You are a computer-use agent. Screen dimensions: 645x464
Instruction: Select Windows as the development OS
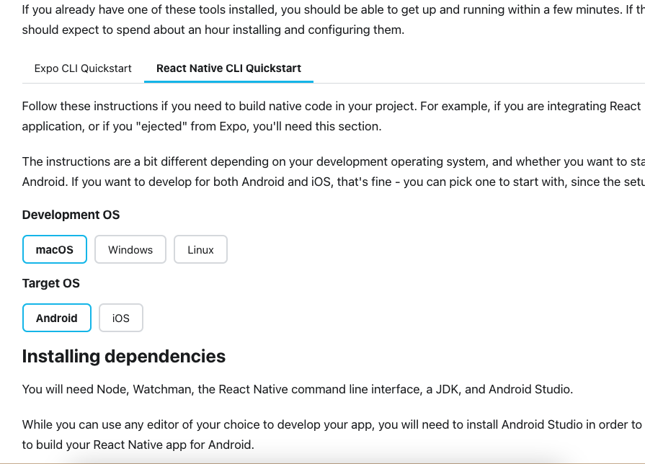tap(130, 250)
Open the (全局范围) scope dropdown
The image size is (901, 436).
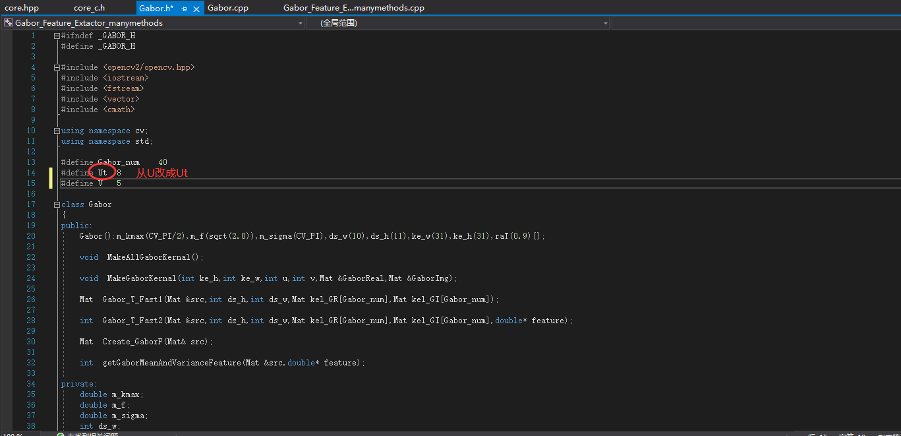[605, 22]
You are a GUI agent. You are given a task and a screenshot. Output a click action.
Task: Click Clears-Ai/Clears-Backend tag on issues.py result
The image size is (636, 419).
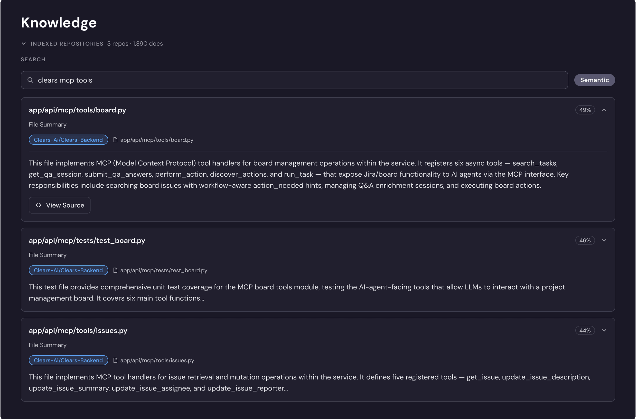tap(68, 360)
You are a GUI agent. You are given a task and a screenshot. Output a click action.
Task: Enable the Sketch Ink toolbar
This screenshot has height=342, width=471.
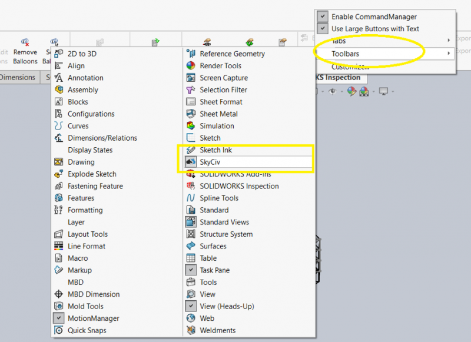click(215, 150)
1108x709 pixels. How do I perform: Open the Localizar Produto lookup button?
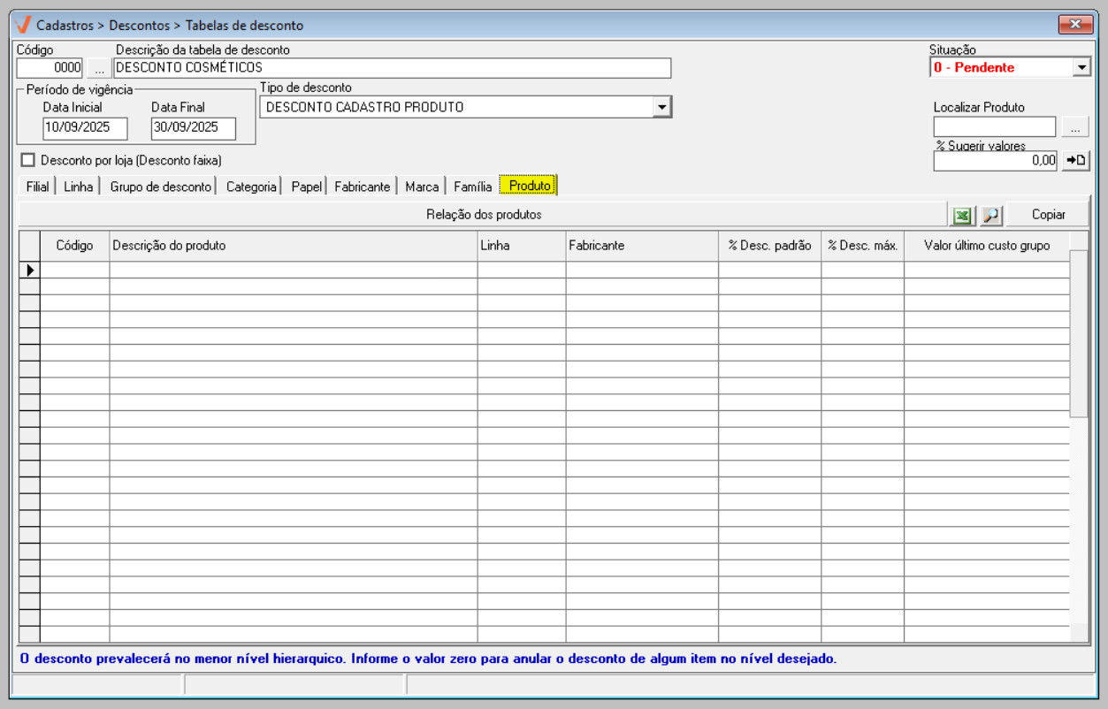(1074, 128)
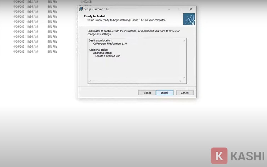Click the horizontal scroll right arrow
Viewport: 267px width, 167px height.
point(180,81)
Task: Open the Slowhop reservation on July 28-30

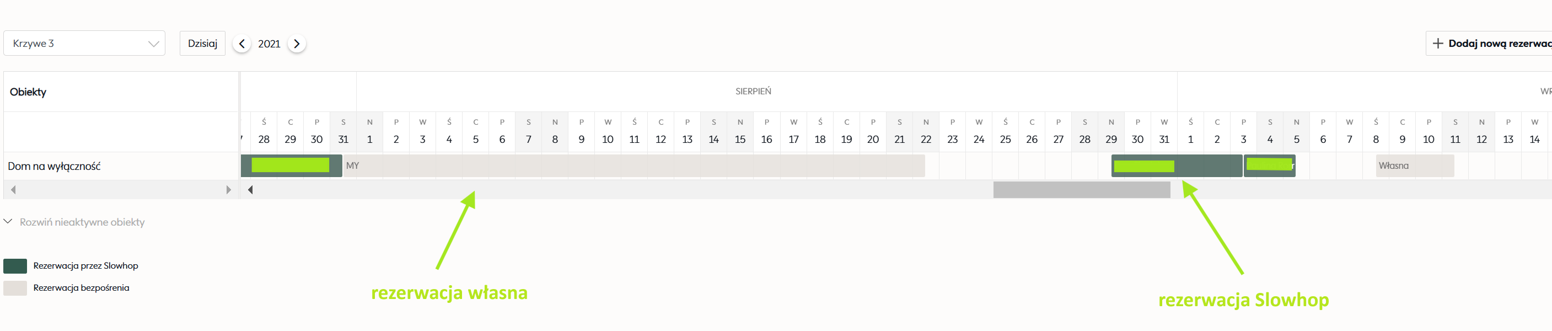Action: click(291, 166)
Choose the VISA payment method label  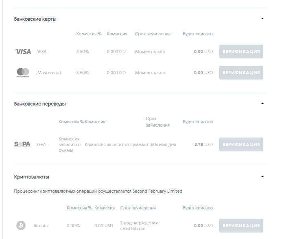click(x=42, y=52)
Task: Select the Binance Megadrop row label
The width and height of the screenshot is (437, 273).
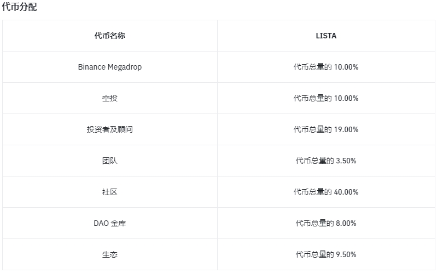Action: 109,67
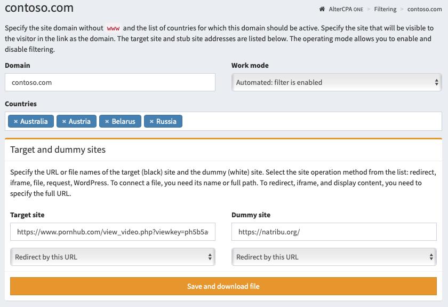Click empty area of Countries field

[x=309, y=121]
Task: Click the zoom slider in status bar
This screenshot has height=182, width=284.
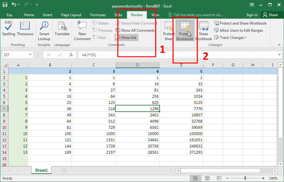Action: [245, 178]
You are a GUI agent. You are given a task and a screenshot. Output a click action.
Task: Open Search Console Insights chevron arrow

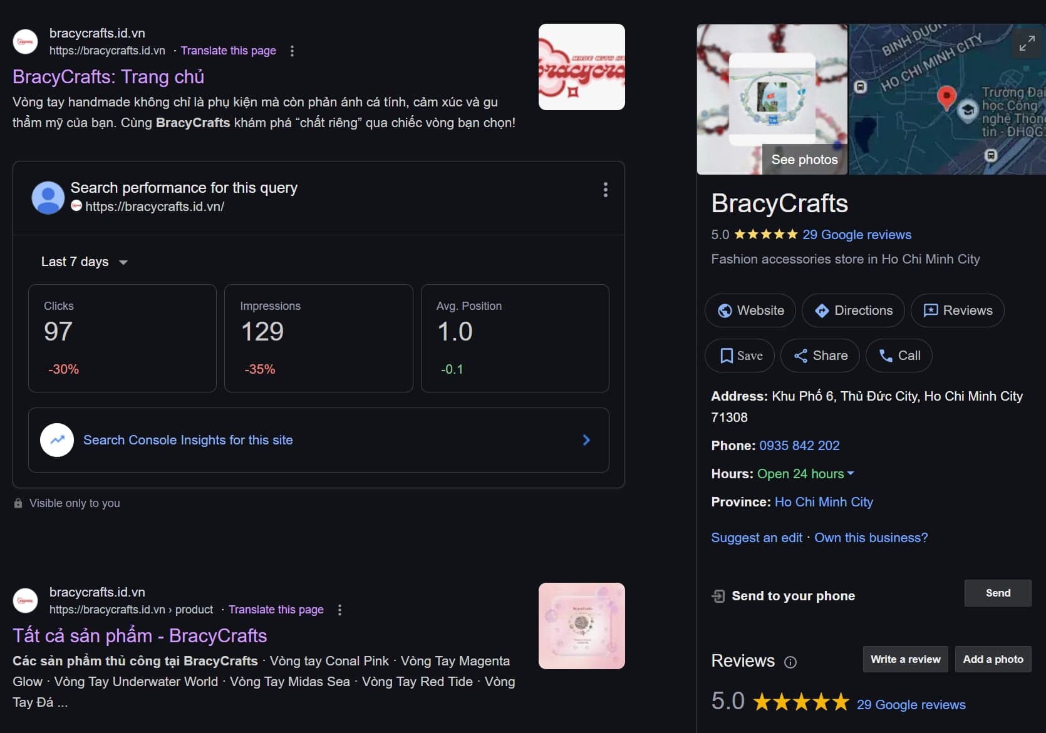(586, 440)
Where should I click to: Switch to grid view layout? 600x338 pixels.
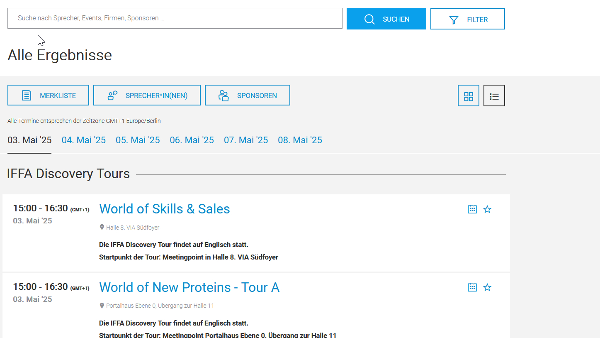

Work to be completed → Only the lines from the beginning of the records up to and including the line with "Task: Click Clears-Ai/Clears-Backend" should appear, exactly as they are, and no pictures.

Response →
You are a computer-use agent. Screen dimensions: 645x464
Instruction: Select Windows as the development OS
tap(130, 250)
Open the (全局范围) scope dropdown
The image size is (901, 436).
[605, 22]
You are a GUI agent. You are given a task and a screenshot. Output a click action.
Task: Click Clears-Ai/Clears-Backend tag on issues.py result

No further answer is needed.